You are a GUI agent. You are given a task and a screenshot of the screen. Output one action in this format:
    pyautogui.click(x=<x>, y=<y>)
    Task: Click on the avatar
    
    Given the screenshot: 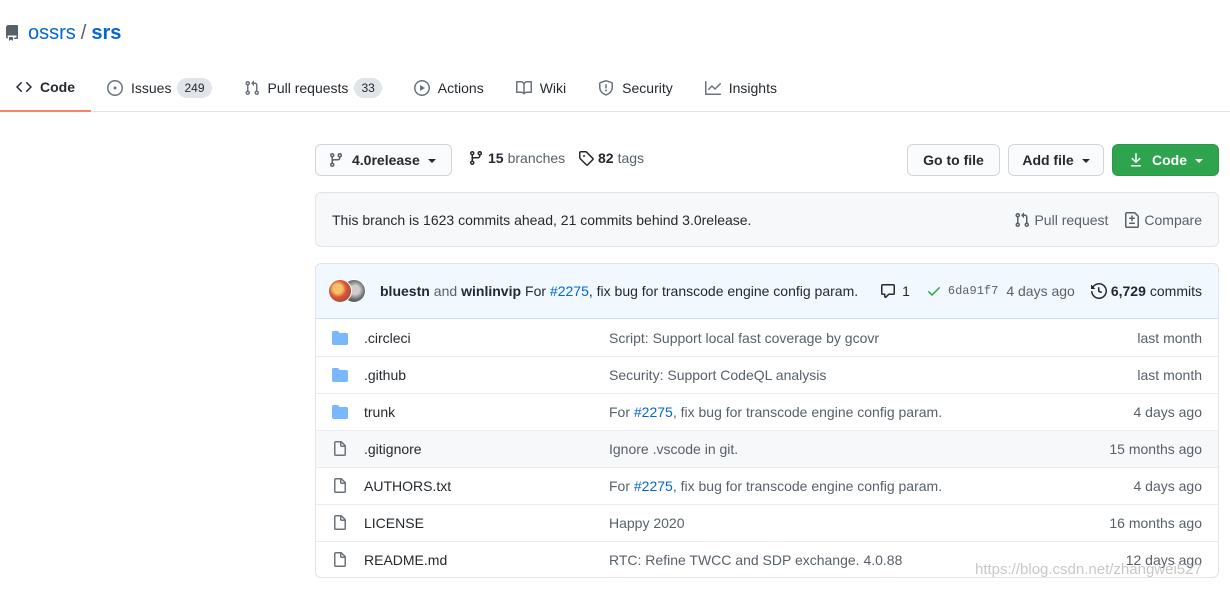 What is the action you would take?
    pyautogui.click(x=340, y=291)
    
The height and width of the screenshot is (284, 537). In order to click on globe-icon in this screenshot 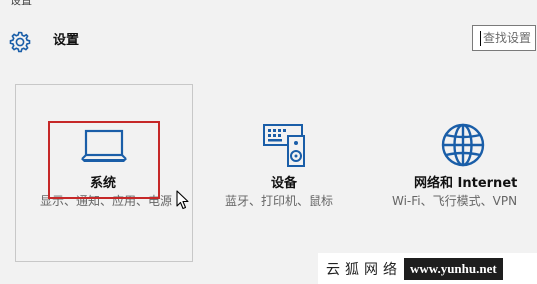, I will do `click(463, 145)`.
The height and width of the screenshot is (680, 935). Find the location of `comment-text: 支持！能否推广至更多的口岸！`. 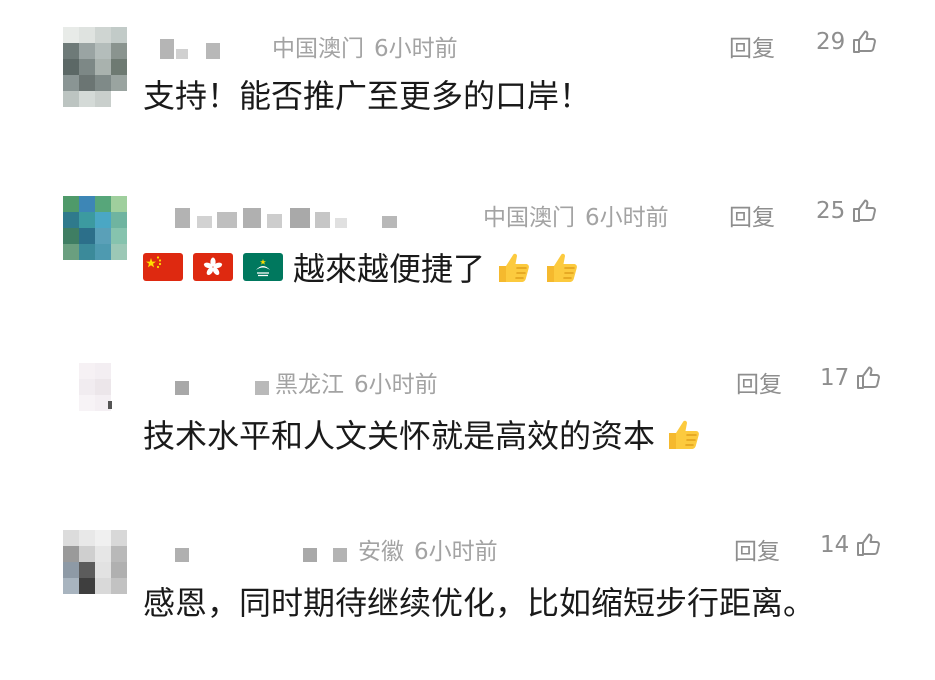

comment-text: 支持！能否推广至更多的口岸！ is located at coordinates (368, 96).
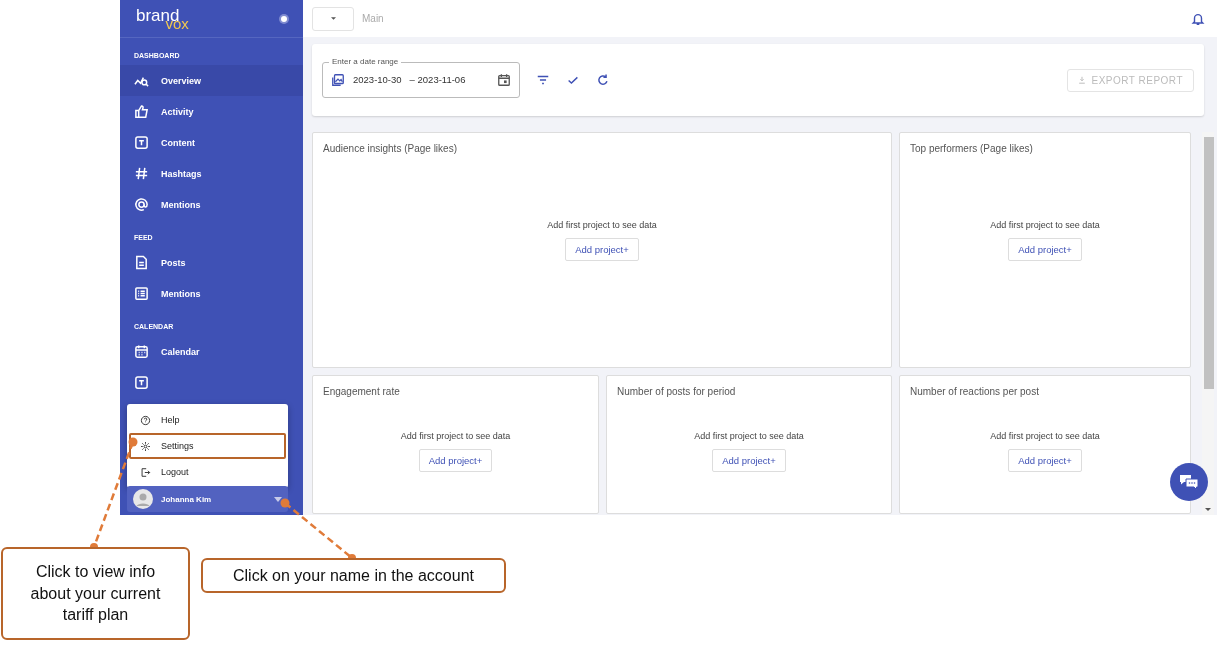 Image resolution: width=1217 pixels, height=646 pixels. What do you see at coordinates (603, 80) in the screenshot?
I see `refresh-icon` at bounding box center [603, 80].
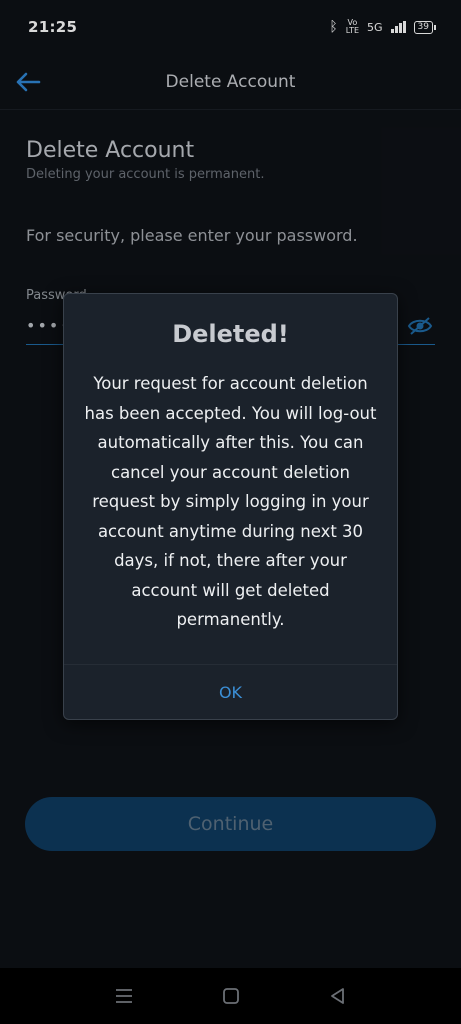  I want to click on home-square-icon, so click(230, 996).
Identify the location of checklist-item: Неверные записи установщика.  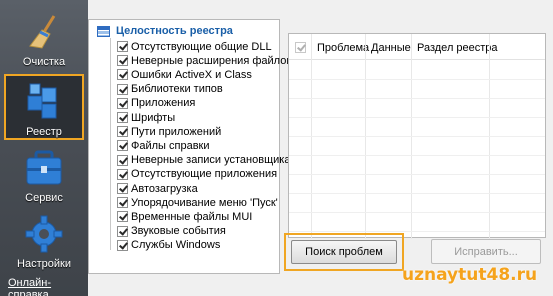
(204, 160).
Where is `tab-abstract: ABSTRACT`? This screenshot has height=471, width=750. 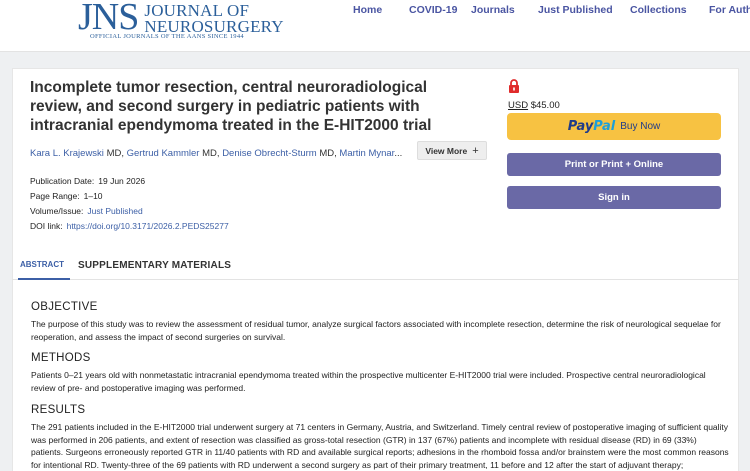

+++

▶ Задача:
Перепишите, пожалуйста, дословно строки материала, начиная со строки с «Identify the location» и до самого конца материала включительно. Изображения в ответ не включайте.

▶ Результат:
Identify the location of checklist-item: Неверные записи установщика.  
(204, 160).
Where is `tab-abstract: ABSTRACT`? This screenshot has height=471, width=750. 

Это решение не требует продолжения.